Gingrich repeatedly stunned his House colleagues in the Republican leadership when he was involved in lengthy negotiations over a major policy proposal and agreed to every detail, only to go public and pull the rug out from under them. Where some see this as evidence of his “flightiness,” others see a man willing to say whatever comes into his head as long as it will capture the next news cycle.

He is highly emotional, Gingrich told me. He has never been without a wife since making a jailbreak marriage at 19, escaping his disturbed mother to marry his high-school geometry teacher, Jackie, a maternal figure seven years his senior.

Having “skipped adolescence,” as he put it, Gingrich made up for it years later as a married candidate in the 1970s. Former staff members told me they never knew when they’d find him cavorting with other women. During his 1976 campaign, he began an affair with the wife of another professor at West Georgia College, Anne Manning, a pretty young Englishwoman. “We had oral sex,” Manning told me. “He prefers that modus operandi because then he can say, ‘I never slept with her.’” Two decades before the Clinton-Lewinsky scandal, Gingrich had already adopted the same tactic of implausible deniability. Gingrich declined to comment on Manning's comments for the 1995 Vanity Fair piece.

In 1981, six months after divorcing Jackie, Gingrich made another jailbreak marriage, wedding Marianne Ginther, a politically naive girl of 28 from a speck of an Ohio town with whom he could play Henry Higgins. When the Lewinsky scandal threatened to sink Clinton in 1998, Gingrich initially joined in the gang-up by his House colleagues, until others in the Republican leadership became worried that he was “too close” to Clinton and too vulnerable, given his own reckless infidelities.

In an interview with Marianne in Esquire, his former wife revealed that Clinton called Gingrich one night and asked him to come to the White House immediately.
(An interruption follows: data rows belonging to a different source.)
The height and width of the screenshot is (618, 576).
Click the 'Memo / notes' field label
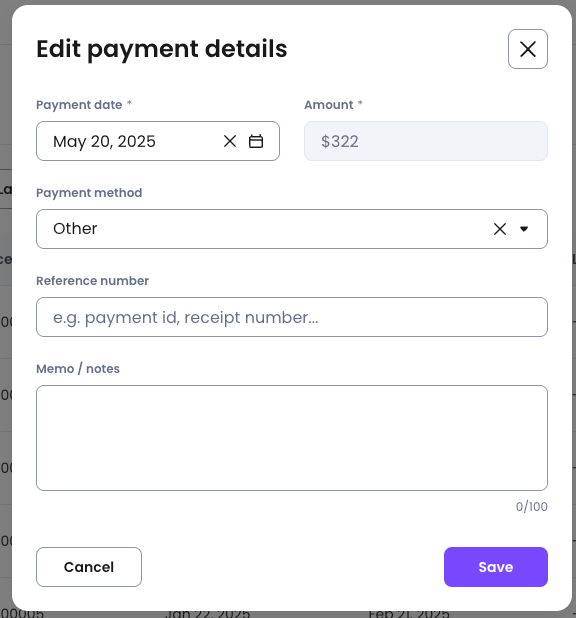pyautogui.click(x=78, y=369)
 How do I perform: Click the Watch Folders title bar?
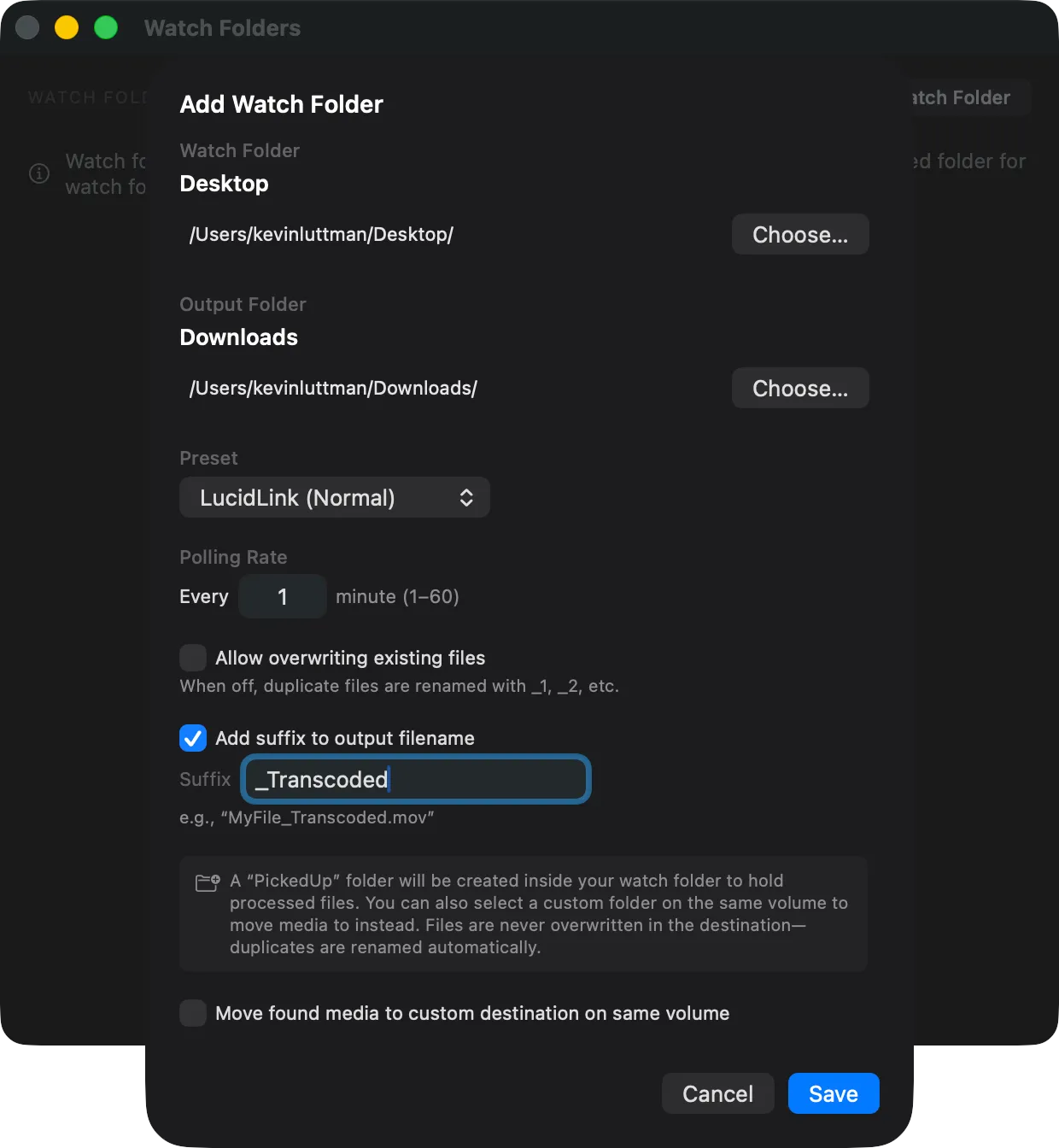pos(223,27)
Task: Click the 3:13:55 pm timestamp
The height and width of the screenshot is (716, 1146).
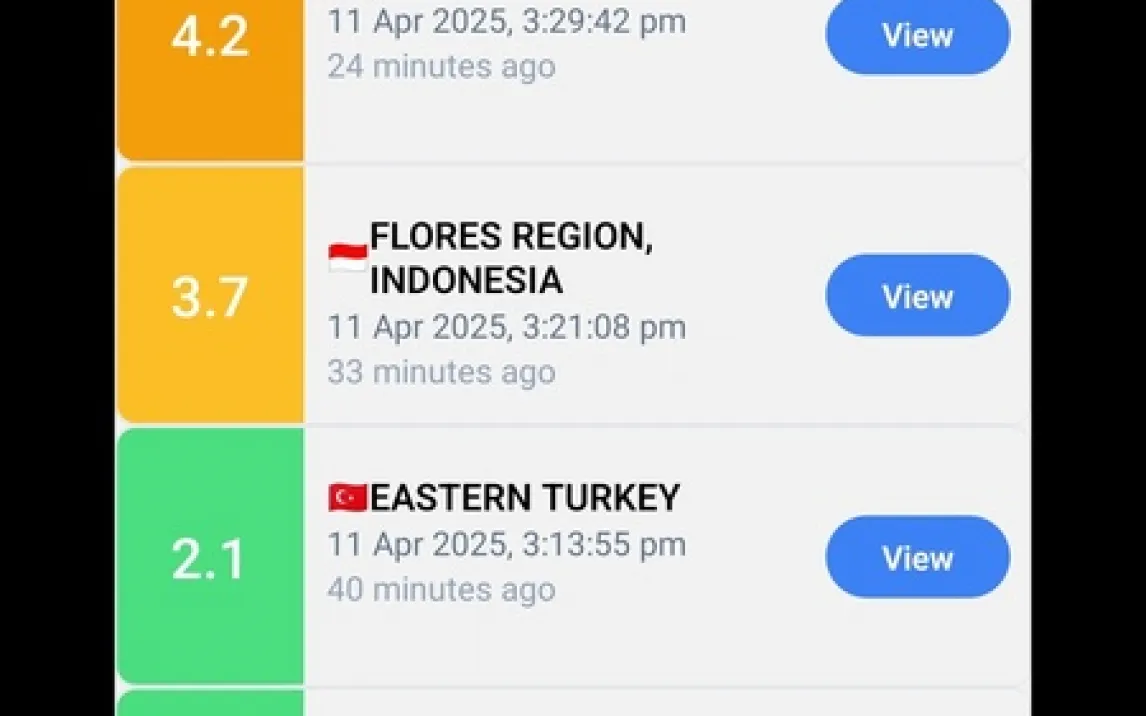Action: tap(506, 544)
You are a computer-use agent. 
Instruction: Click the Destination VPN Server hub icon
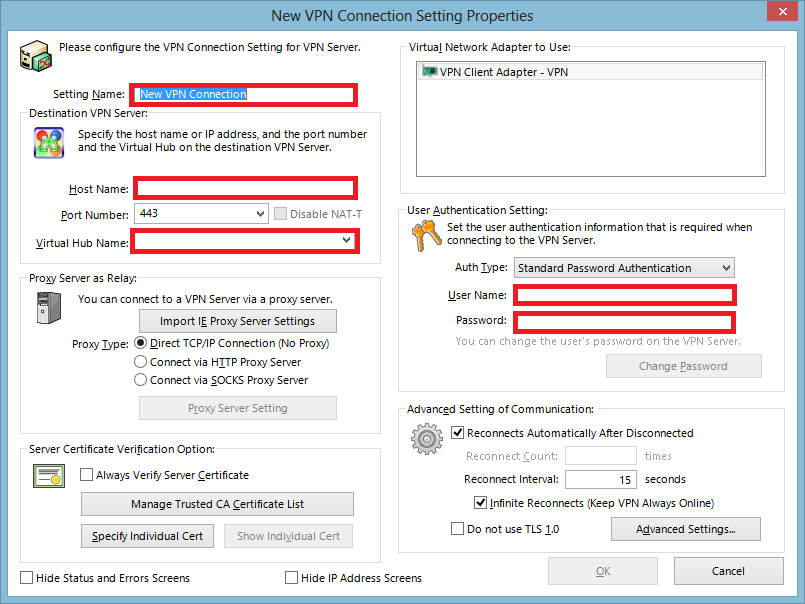click(x=49, y=143)
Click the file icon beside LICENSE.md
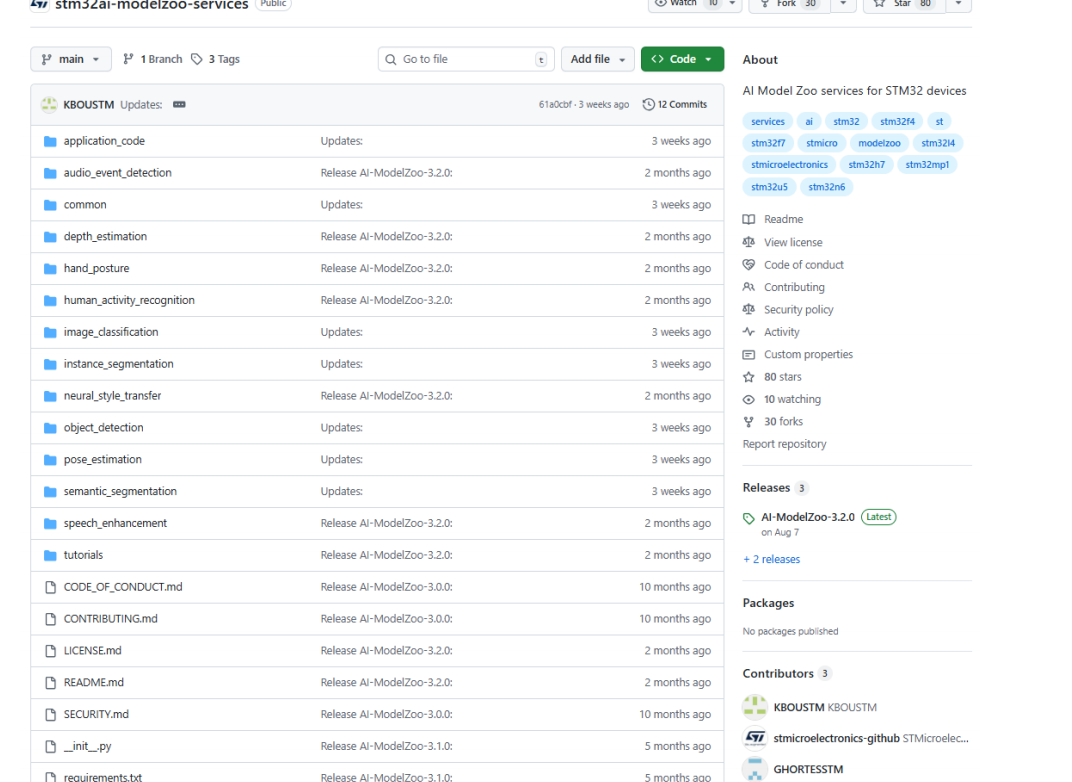This screenshot has width=1072, height=782. [x=50, y=651]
The president laid out his case, according to Marianne: “You’re a lot like me.” Whatever transpired in that conversation, from that day to the midterm elections Gingrich took a back seat in bashing the president. He was still reeling from the unprecedented ethics censure his colleagues in the House had handed down the year before, when five Republicans went down in 1998, and Gingrich was virtually forced out as speaker by his Republican members, and he resigned from Congress.

After that disgrace, Newt lurched from bravado to hopelessness and immobility as he plotted out a five-year plan to restore his reputation. Marianne said his radical mood swings reminded her of his mother and her manic-depression. She told her husband he needed help.

Around the same time, Marianne suffered a blow of her own, a diagnosis of multiple sclerosis. She says her husband hardly took notice. He was deeply involved with a congressional aide 23 years his junior, the former Callista Bisek. When Marianne confronted him, he did not disclose that their affair had been going on for at least two years. He did not reveal that he had already asked the woman to be his next wife. Instead, says Marianne, he asked his current wife to tolerate the affair. She refused and sought a divorce. (This is Marianne’s version of events. Neither she nor her attorney responded to queries for this article.)

Marianne raged at Newt for his sanctimony in giving high-minded speeches about family values—how could he stand up and say such things and do what he was doing? His retort, she said: “People need to hear what I have to say … It doesn’t matter what I live.”